**EXERCISE DESCRIPTION:** Output the entries below without any alteration.

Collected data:
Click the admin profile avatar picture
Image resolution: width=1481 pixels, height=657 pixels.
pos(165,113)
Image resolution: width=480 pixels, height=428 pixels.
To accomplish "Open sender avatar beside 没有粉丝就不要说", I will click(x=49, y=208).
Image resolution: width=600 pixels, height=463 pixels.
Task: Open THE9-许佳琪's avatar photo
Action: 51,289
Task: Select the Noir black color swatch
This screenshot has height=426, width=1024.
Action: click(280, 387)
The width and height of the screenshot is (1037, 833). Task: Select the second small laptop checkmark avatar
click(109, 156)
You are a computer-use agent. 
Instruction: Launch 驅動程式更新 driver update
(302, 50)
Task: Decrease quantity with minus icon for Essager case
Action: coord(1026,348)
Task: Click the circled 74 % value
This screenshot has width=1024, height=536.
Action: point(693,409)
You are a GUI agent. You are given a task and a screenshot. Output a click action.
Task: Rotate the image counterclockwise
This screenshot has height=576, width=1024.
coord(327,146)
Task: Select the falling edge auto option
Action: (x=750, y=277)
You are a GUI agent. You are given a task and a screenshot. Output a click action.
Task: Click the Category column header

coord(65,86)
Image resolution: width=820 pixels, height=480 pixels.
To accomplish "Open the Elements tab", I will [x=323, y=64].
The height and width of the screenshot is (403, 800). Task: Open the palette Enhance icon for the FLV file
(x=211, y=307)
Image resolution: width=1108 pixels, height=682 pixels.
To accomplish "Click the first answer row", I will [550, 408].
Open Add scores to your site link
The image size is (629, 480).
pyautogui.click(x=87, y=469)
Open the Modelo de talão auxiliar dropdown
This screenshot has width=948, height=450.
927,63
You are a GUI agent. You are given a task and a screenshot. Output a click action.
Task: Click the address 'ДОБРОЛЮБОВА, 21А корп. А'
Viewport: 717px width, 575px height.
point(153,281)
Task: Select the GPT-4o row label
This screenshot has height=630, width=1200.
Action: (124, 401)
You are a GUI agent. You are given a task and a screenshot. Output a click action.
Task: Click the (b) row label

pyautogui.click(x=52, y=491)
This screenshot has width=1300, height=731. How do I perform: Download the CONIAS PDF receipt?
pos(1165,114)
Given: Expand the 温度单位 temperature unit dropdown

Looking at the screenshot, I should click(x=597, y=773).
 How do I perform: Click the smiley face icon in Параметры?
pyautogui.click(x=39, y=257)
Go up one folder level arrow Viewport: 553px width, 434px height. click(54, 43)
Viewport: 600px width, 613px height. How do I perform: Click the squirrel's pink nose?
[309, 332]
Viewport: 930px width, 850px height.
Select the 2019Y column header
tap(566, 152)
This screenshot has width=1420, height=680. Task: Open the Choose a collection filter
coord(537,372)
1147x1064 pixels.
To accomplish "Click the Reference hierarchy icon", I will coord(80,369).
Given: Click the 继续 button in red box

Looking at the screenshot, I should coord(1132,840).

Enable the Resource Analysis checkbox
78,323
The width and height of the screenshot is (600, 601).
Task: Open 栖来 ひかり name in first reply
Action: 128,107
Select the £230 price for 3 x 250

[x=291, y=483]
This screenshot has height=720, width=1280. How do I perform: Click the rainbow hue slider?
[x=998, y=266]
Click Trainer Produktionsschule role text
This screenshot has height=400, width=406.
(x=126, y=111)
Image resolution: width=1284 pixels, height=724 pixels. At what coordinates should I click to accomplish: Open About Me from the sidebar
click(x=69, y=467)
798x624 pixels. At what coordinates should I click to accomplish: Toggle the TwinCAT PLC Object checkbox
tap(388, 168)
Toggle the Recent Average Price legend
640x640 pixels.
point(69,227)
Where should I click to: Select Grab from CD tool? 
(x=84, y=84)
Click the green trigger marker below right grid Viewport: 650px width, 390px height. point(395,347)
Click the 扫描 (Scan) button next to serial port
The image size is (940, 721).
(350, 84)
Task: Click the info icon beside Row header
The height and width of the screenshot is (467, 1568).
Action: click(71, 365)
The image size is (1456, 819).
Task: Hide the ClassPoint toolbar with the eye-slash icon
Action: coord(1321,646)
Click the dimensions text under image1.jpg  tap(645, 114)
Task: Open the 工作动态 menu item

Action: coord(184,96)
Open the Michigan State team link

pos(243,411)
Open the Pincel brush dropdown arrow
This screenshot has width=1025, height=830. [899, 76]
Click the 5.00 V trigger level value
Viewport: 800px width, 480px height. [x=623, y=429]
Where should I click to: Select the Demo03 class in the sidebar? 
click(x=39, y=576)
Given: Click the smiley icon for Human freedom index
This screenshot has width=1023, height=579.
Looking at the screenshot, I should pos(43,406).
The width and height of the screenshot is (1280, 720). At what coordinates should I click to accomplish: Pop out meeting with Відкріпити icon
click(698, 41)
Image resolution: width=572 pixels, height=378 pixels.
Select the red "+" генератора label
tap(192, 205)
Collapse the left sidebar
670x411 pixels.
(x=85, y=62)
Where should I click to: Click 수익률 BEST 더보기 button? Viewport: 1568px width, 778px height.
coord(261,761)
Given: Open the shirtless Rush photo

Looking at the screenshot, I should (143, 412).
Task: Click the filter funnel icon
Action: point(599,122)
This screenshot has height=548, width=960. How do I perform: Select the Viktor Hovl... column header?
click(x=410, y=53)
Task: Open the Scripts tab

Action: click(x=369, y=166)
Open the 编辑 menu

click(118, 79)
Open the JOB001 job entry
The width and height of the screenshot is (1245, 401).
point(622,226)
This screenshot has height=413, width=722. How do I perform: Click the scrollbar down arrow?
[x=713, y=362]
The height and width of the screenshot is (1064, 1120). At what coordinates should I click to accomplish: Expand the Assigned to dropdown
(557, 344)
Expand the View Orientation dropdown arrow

**ANSWER BELOW:**
Click the admin profile avatar picture
Image resolution: width=1481 pixels, height=657 pixels.
pos(165,113)
Image resolution: width=480 pixels, height=428 pixels.
To accomplish "Open sender avatar beside 没有粉丝就不要说", I will click(x=49, y=208).
Image resolution: width=600 pixels, height=463 pixels.
Task: Open THE9-许佳琪's avatar photo
Action: 51,289
Task: Select the Noir black color swatch
This screenshot has height=426, width=1024.
Action: click(280, 387)
The width and height of the screenshot is (1037, 833). Task: Select the second small laptop checkmark avatar
click(109, 156)
You are a computer-use agent. 
Instruction: Launch 驅動程式更新 driver update
(302, 50)
Task: Decrease quantity with minus icon for Essager case
Action: coord(1026,348)
Task: Click the circled 74 % value
This screenshot has width=1024, height=536.
Action: point(693,409)
You are a GUI agent. You are given a task and a screenshot. Output a click action.
Task: Rotate the image counterclockwise
This screenshot has height=576, width=1024.
coord(327,146)
Task: Select the falling edge auto option
Action: (x=750, y=277)
You are a GUI agent. You are given a task and a screenshot. Output a click action.
Task: Click the Category column header

coord(65,86)
Image resolution: width=820 pixels, height=480 pixels.
To accomplish "Open the Elements tab", I will [x=323, y=64].
The height and width of the screenshot is (403, 800). Task: Open the palette Enhance icon for the FLV file
(x=211, y=307)
Image resolution: width=1108 pixels, height=682 pixels.
To accomplish "Click the first answer row", I will [550, 408].
Open Add scores to your site link
The image size is (629, 480).
pyautogui.click(x=87, y=469)
Open the Modelo de talão auxiliar dropdown
This screenshot has width=948, height=450.
927,63
You are a GUI agent. You are given a task and a screenshot. Output a click action.
Task: Click the address 'ДОБРОЛЮБОВА, 21А корп. А'
Viewport: 717px width, 575px height.
point(153,281)
Task: Select the GPT-4o row label
This screenshot has height=630, width=1200.
Action: (124, 401)
You are a GUI agent. You are given a task and a screenshot. Output a click action.
Task: Click the (b) row label

pyautogui.click(x=52, y=491)
This screenshot has width=1300, height=731. How do I perform: Download the CONIAS PDF receipt?
pos(1165,114)
Given: Expand the 温度单位 temperature unit dropdown

Looking at the screenshot, I should click(x=597, y=773).
 How do I perform: Click the smiley face icon in Параметры?
pyautogui.click(x=39, y=257)
Go up one folder level arrow Viewport: 553px width, 434px height. click(54, 43)
Viewport: 600px width, 613px height. How do I perform: Click the squirrel's pink nose?
[309, 332]
Viewport: 930px width, 850px height.
Select the 2019Y column header
tap(566, 152)
This screenshot has width=1420, height=680. Task: Open the Choose a collection filter
coord(537,372)
1147x1064 pixels.
To accomplish "Click the Reference hierarchy icon", I will coord(80,369).
Given: Click the 继续 button in red box

Looking at the screenshot, I should coord(1132,840).

Enable the Resource Analysis checkbox
78,323
The width and height of the screenshot is (600, 601).
Task: Open 栖来 ひかり name in first reply
Action: 128,107
Select the £230 price for 3 x 250

[x=291, y=483]
This screenshot has height=720, width=1280. How do I perform: Click the rainbow hue slider?
[x=998, y=266]
Click Trainer Produktionsschule role text
This screenshot has height=400, width=406.
(x=126, y=111)
Image resolution: width=1284 pixels, height=724 pixels. At what coordinates should I click to accomplish: Open About Me from the sidebar
click(x=69, y=467)
798x624 pixels. At what coordinates should I click to accomplish: Toggle the TwinCAT PLC Object checkbox
tap(388, 168)
Toggle the Recent Average Price legend
640x640 pixels.
point(69,227)
Where should I click to: Select Grab from CD tool? 
(x=84, y=84)
Click the green trigger marker below right grid Viewport: 650px width, 390px height. point(395,347)
Click the 扫描 (Scan) button next to serial port
The image size is (940, 721).
(350, 84)
Task: Click the info icon beside Row header
The height and width of the screenshot is (467, 1568).
Action: click(71, 365)
The image size is (1456, 819).
Task: Hide the ClassPoint toolbar with the eye-slash icon
Action: coord(1321,646)
Click the dimensions text under image1.jpg  tap(645, 114)
Task: Open the 工作动态 menu item

Action: coord(184,96)
Open the Michigan State team link

pos(243,411)
Open the Pincel brush dropdown arrow
This screenshot has width=1025, height=830. [899, 76]
Click the 5.00 V trigger level value
Viewport: 800px width, 480px height. [x=623, y=429]
Where should I click to: Select the Demo03 class in the sidebar? 
click(x=39, y=576)
Given: Click the smiley icon for Human freedom index
This screenshot has width=1023, height=579.
Looking at the screenshot, I should pos(43,406).
The width and height of the screenshot is (1280, 720). At what coordinates should I click to accomplish: Pop out meeting with Відкріпити icon
click(698, 41)
Image resolution: width=572 pixels, height=378 pixels.
Select the red "+" генератора label
tap(192, 205)
Collapse the left sidebar
670x411 pixels.
(x=85, y=62)
Where should I click to: Click 수익률 BEST 더보기 button? Viewport: 1568px width, 778px height.
coord(261,761)
Given: Open the shirtless Rush photo

Looking at the screenshot, I should (143, 412).
Task: Click the filter funnel icon
Action: point(599,122)
This screenshot has height=548, width=960. How do I perform: Select the Viktor Hovl... column header?
click(x=410, y=53)
Task: Open the Scripts tab

Action: click(x=369, y=166)
Open the 编辑 menu

click(118, 79)
Open the JOB001 job entry
The width and height of the screenshot is (1245, 401).
point(622,226)
This screenshot has height=413, width=722. How do I perform: Click the scrollbar down arrow?
[x=713, y=362]
The height and width of the screenshot is (1064, 1120). At what coordinates should I click to accomplish: Expand the Assigned to dropdown
(557, 344)
Expand the View Orientation dropdown arrow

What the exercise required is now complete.